Memória

Caymmi é 100

Por Luís Pimentel - 25/04/2014

Dizem as más línguas que o baiano opera em três velocidades: lento, lentíssimo e Dorival Caymmi. Sacanagem das más línguas, claro. Pois foi lentamente que o Buda nagô dos cabelos e bigodes de algodão que nesse dia 30 de abril faria 100 anos construiu uma das mais magistrais obras da MPB.
 

“Caymmi é um criador abençoado/Navegador das águas da canção/é o compositor do mar predestinado/Seu violão tem cordas de sargaço/E foi cortado de um pedaço de uma velha embarcação”. Quem escreveu isso aí foi Paulo César Pinheiro (chama-se Obá de Xangô), cantando o Caymmi que todos cantaram e cantam. Querem ver quem mais se derreteu com o poeta dos mares? Além de Chico e de Paulinho Pinheiro dá para lembrar João Bosco e Aldir Blanc (“Dorival Caymmi falou pra Oxum/Com Silas estou em boa companhia”, Nações), Gilberto Gil (Dorival é ímpar/ Dorival é par/Dorival é terra/Dorival é mar”, Buda Nagô), João Nogueira e Edil Pacheco (Caminha, Caymmi) e ainda há muito o que ser cantado.
 

Referência e ponto de equilíbrio na MPB, Dorival Caymmi foi e é reconhecido aqui e no exterior como um dos maiores compositores brasileiros de todos os tempos. Produziu sem trégua (mas sem exagero!) durante uns 70 anos, obra que se firmou pela qualidade – quantidade nunca foi o seu objetivo. Desde que desembarcou no Rio de Janeiro de um navio da Companhia de Navegação Costeira, em abril de 1938, o jovem que deixou a boa-terra aos 24 anos de idade, mas que jamais deixou de cantá-la, compôs verdadeiros hinos do nosso cancioneiro. Afinal, rodas de samba, dedilhadas de violão nas esquinas ou soluços de botequim que não incluem Saudades da Bahia, Maracangalha, Dora ou a morena Marina morena que um dia se pintou não merecem consideração. “Inventei a lagoa do Abaeté e a praia de Itapoã.
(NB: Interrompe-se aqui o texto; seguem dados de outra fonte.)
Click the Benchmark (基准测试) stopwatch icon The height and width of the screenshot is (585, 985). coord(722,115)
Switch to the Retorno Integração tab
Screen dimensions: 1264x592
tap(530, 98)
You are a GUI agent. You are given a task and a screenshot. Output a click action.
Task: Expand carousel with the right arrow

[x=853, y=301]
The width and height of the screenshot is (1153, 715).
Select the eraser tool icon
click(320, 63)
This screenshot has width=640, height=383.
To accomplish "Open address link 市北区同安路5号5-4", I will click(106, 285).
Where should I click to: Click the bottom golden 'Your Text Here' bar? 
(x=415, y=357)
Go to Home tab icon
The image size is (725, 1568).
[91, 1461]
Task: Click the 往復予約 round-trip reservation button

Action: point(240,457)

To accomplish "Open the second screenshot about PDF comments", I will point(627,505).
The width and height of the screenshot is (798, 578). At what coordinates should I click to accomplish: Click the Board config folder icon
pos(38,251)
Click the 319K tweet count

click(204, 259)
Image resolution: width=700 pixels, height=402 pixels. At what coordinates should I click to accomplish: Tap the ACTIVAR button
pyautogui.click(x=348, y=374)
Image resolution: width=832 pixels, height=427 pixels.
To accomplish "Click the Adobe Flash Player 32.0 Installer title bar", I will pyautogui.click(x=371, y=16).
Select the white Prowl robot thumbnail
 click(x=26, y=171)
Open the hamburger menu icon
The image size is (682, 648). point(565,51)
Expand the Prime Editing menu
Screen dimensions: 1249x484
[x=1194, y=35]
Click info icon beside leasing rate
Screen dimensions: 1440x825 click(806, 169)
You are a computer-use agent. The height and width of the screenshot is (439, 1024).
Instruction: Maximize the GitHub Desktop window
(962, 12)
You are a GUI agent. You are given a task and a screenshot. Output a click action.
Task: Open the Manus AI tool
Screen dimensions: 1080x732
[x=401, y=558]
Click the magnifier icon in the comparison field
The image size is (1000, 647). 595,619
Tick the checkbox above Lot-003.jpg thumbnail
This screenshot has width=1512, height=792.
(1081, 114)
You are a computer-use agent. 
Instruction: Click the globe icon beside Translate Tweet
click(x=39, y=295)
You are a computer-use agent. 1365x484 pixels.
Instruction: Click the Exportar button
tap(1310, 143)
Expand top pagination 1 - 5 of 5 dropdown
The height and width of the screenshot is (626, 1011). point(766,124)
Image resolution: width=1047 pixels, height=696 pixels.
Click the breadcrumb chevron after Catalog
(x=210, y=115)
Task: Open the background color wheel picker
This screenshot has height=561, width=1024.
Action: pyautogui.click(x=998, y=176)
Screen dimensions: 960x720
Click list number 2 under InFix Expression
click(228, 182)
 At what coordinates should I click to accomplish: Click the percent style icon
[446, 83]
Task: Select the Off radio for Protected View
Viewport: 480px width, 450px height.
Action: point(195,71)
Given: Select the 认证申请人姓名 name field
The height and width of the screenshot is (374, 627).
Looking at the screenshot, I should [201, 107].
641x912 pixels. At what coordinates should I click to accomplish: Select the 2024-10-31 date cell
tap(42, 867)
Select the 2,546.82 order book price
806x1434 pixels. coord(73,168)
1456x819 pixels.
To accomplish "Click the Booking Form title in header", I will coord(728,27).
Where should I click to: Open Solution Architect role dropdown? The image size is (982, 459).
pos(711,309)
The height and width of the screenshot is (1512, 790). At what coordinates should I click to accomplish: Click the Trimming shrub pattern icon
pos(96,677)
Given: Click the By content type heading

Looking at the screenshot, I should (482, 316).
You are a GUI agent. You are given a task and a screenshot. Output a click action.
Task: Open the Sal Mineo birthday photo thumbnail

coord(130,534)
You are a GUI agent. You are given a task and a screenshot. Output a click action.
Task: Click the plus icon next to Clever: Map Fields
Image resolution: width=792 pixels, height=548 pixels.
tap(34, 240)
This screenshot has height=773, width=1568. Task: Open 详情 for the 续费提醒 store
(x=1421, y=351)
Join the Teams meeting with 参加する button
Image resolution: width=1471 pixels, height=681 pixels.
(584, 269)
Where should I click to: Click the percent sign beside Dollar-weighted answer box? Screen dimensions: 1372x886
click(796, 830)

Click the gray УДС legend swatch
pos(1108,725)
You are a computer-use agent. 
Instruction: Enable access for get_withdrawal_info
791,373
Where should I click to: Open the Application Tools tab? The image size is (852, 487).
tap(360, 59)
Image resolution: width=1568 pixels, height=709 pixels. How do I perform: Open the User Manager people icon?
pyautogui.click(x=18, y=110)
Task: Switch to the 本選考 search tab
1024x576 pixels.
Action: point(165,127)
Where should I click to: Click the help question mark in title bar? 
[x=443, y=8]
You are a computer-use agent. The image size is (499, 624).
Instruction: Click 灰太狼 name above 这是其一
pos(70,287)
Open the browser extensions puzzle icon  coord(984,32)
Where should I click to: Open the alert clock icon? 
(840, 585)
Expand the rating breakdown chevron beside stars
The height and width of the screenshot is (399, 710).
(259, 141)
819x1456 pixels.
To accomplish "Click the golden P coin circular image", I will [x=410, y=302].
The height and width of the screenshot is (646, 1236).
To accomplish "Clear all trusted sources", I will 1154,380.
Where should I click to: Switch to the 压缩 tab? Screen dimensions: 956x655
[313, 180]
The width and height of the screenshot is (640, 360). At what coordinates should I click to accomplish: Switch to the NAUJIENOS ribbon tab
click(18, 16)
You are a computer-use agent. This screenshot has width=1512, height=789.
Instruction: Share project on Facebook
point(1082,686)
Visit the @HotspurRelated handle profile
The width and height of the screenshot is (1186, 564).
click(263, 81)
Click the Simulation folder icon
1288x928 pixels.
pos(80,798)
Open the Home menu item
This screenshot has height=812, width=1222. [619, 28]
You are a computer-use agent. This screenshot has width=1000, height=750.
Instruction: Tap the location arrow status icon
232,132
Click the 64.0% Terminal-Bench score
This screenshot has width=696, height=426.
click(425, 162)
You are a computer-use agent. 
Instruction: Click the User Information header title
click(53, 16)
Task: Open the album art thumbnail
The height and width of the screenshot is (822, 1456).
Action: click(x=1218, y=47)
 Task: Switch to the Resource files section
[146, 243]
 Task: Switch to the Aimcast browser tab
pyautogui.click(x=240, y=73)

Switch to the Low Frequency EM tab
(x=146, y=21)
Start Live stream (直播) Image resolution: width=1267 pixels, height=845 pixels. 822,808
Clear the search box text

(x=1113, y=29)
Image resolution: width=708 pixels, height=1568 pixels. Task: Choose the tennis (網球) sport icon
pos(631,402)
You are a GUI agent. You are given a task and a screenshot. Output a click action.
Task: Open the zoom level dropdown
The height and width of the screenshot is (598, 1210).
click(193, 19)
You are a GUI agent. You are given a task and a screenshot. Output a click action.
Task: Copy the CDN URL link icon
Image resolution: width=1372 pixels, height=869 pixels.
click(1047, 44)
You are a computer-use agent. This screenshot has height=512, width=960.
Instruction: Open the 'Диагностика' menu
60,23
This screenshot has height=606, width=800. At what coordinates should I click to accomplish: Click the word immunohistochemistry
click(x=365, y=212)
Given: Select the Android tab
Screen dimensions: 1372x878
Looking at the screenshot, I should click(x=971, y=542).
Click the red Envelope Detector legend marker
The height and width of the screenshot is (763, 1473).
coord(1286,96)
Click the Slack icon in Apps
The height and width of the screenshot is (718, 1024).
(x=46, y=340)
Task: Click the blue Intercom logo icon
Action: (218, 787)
Eram desertos antes das canções”, disse uma vez o baiano.
 

Falso baiano por princípio e inspiração, ele mesmo garantiu: “Sempre vivi no Rio. Via os pescadores baianos como turista, quando ia visitar meus pais nas férias”. Um ano depois de chegar ao Rio, cidade que ele considerava a mais bonita do mundo e de onde não pensa em sair, Dorival emplacou o seu primeiro sucesso, o samba-dengoso O que é que a baiana tem?, na voz da grande dama da canção e musa de todos os compositores da época, Carmem Miranda.
– Carmem já era brejeira, mas eu abri um novo caminho para ela.
 

Millôr Fernandes, que foi amigo de juventude de Dorival Caymmi e que também já nos deixou, disse em depoimento para a Coleção Gente, da Editora Rio, que o compositor tinha certeza de que faria sucesso. Um dia, às voltas com a arte da primeira página de O Cruzeiro, Millôr ouviu de Caymmi a promessa: “Um dia você vai colocar o meu nome aí”. Um ano depois de chegar já mostrava ao público sua voz límpida, suave e poderosa com a gravação do primeiro disco, um compacto que apresentava de um lado Rainha do mar e, do outro, Promessa de pescador. Daí em diante, foi construir sua obra sem pressa e com delicadeza de ourives, ao sabor precioso da criação. Levou nove anos para finalizar João Valentão e compôs Maricotinha em poucos segundos. Nunca foi de dar receita, mas ousou uma, sobre sua saúde sempre invejável: “Vem da alegria”.
 

Caymmi mereceu as flores em vida, todas. Ganhou algumas: em 1986 foi homenageado pela Estação Primeira de Mangueira com o enredo Caymmi mostrou ao mundo o que a Bahia e a Mangueira têm; recebeu, dois anos antes, o título de Doutor Honoris Causa da Universidade Federal da Bahia; e foi agraciado até pelo governo francês, com sua cobiçada Medalha Commandeur de Artes e Ofícios.
Caymmi morreu no Rio de Janeiro, no dia 16 de agosto de 2008.